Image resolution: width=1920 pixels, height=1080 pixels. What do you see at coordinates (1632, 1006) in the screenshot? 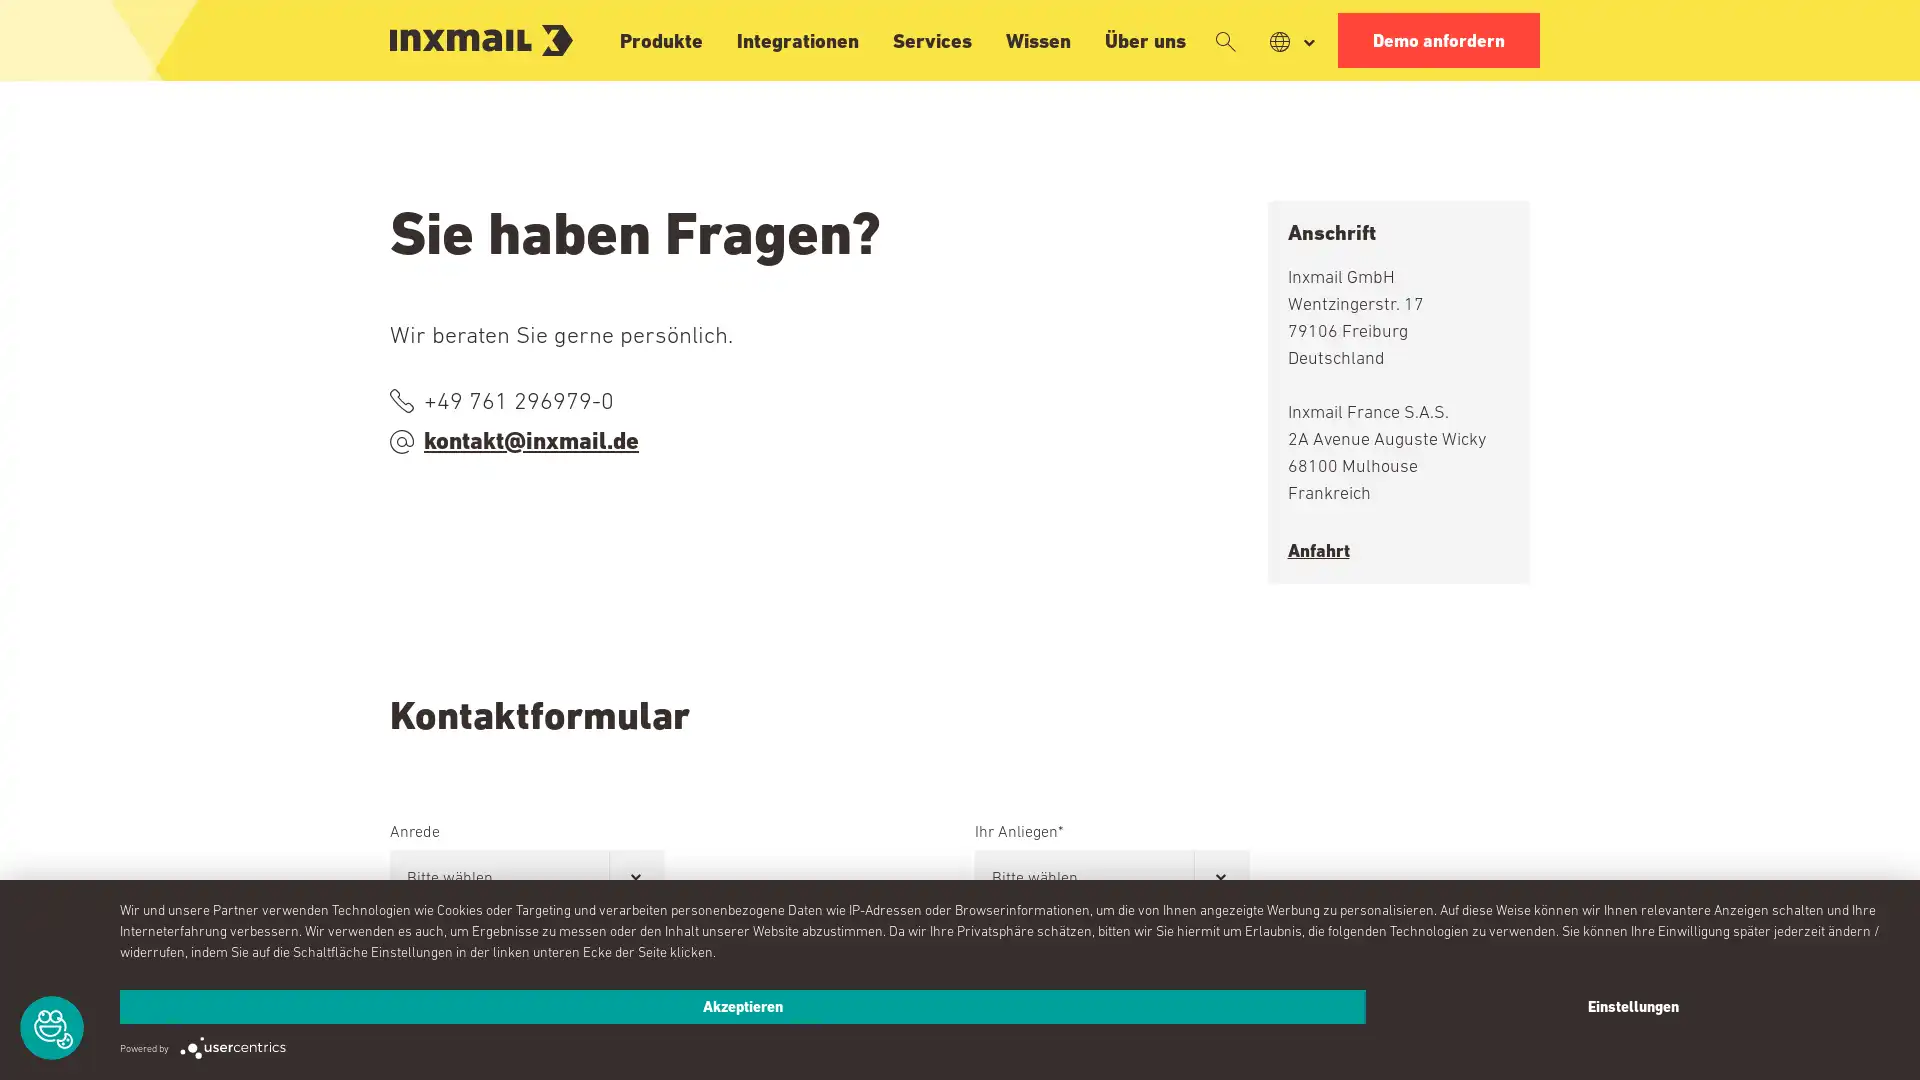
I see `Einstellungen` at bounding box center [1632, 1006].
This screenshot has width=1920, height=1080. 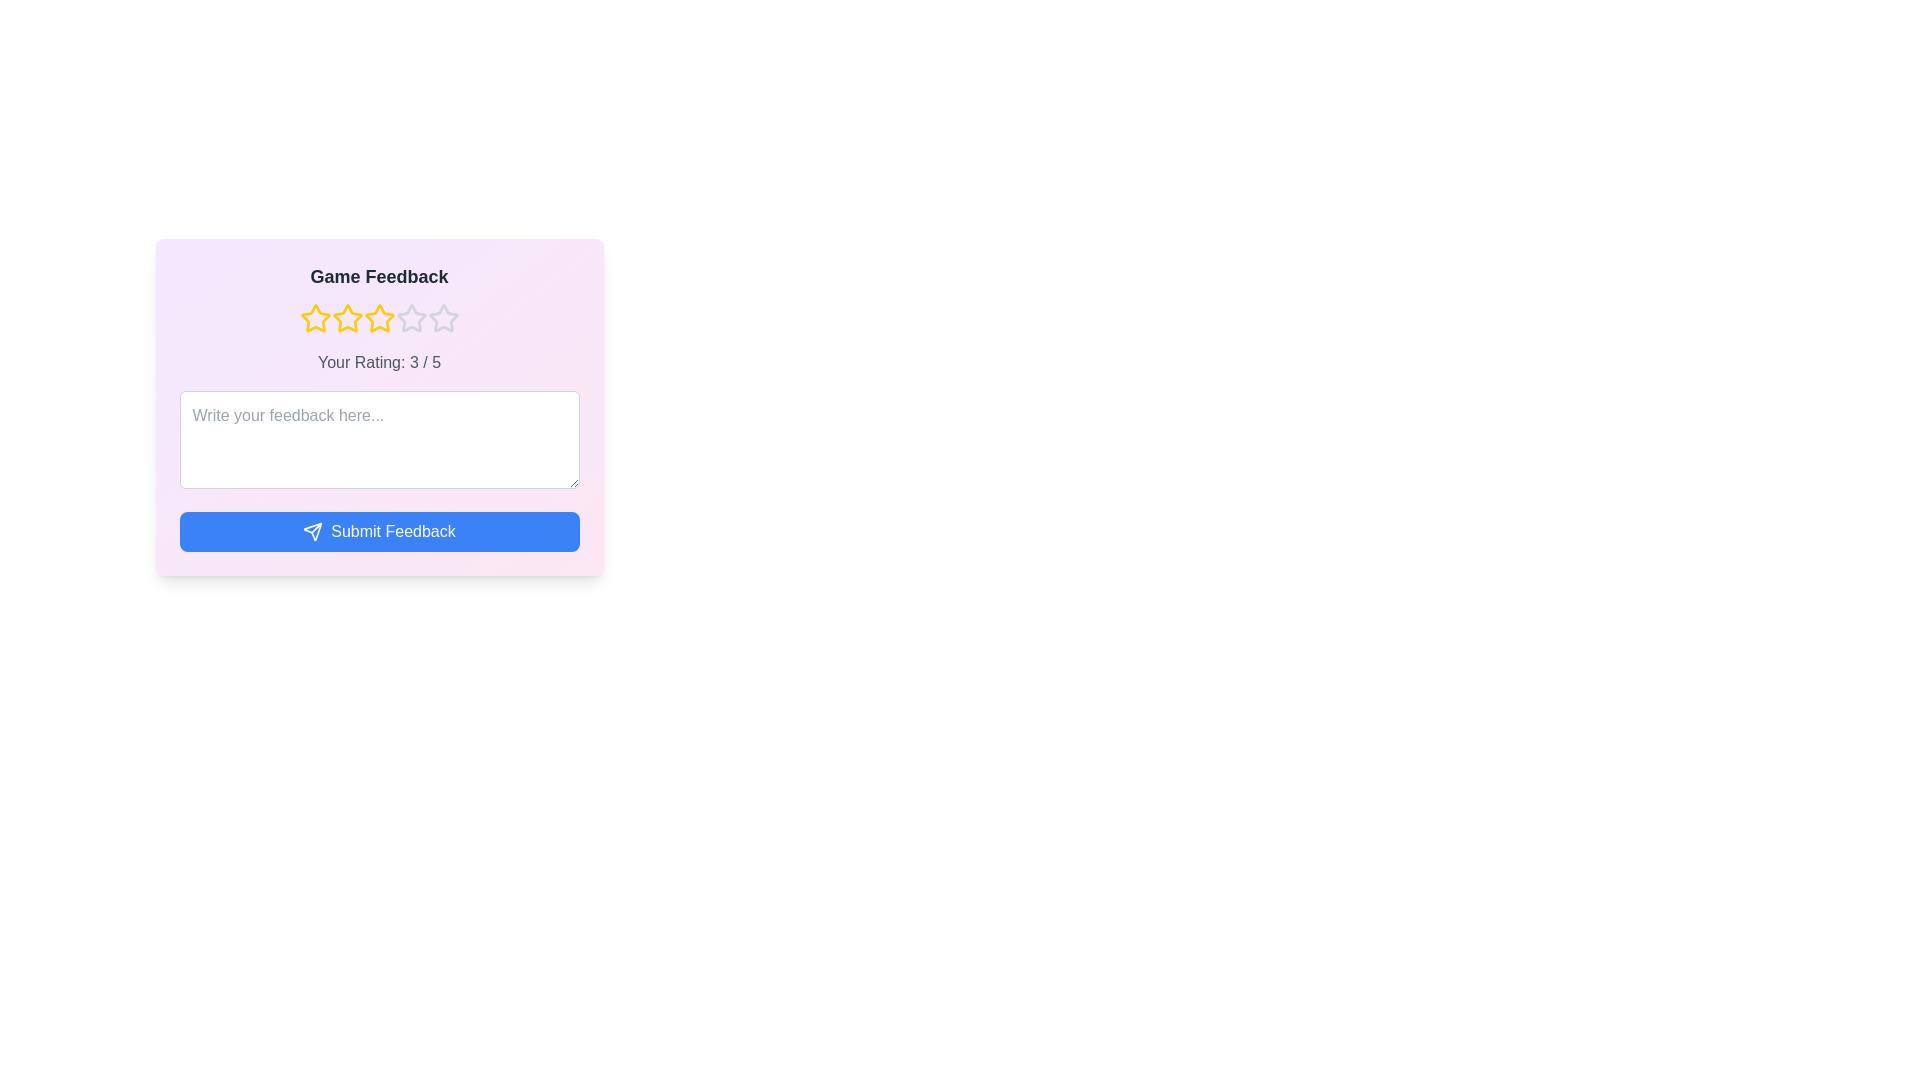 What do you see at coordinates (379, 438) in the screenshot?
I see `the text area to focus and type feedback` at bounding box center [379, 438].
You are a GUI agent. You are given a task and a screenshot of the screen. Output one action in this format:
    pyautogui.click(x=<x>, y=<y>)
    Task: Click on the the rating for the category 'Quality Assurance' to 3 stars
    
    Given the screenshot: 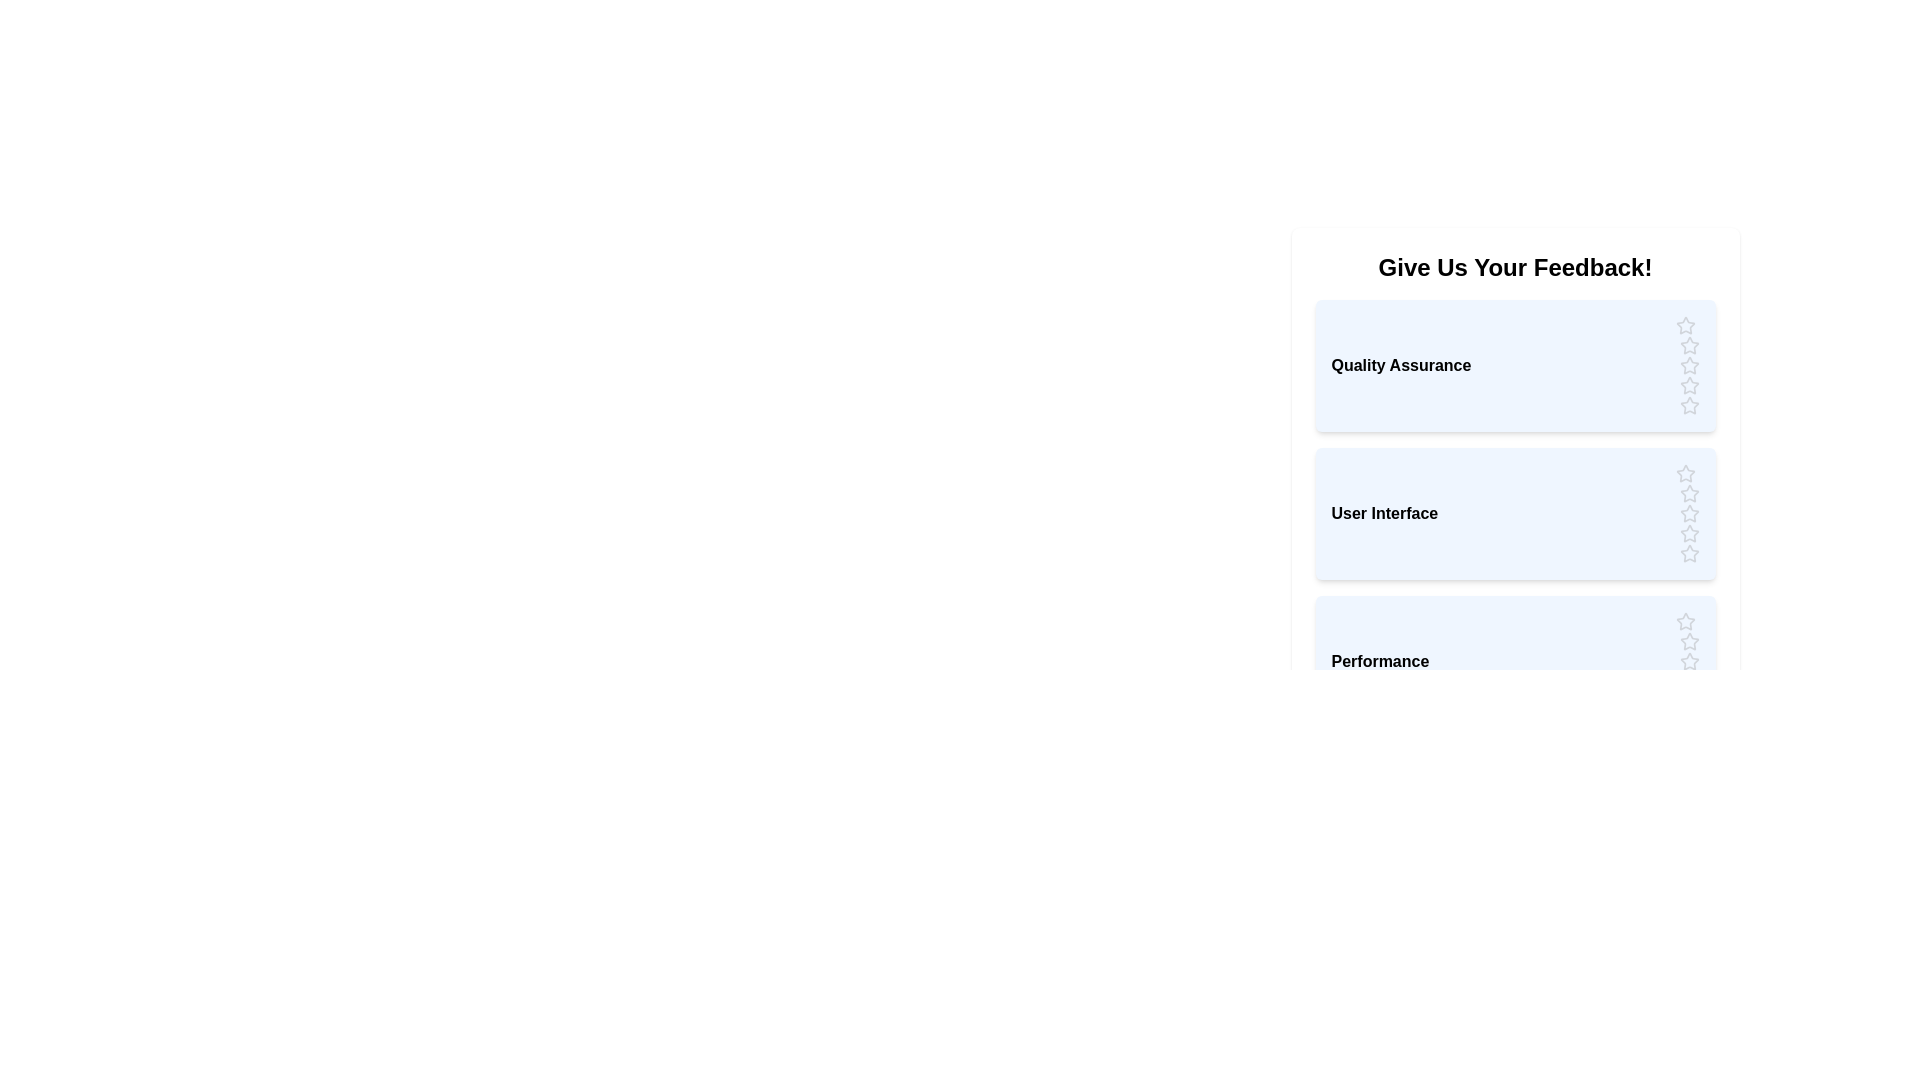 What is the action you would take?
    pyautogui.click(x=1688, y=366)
+ + + + +
WORK TO BE COMPLETED
Please repeat the lines of the material starting at the line containing "You are a GUI" and ending at the line containing "Task: Click on", switching "stars" to "points" and changing nothing else.

TASK RESPONSE
You are a GUI agent. You are given a task and a screenshot of the screen. Output one action in this format:
    pyautogui.click(x=<x>, y=<y>)
    Task: Click on the the rating for the category 'Quality Assurance' to 3 points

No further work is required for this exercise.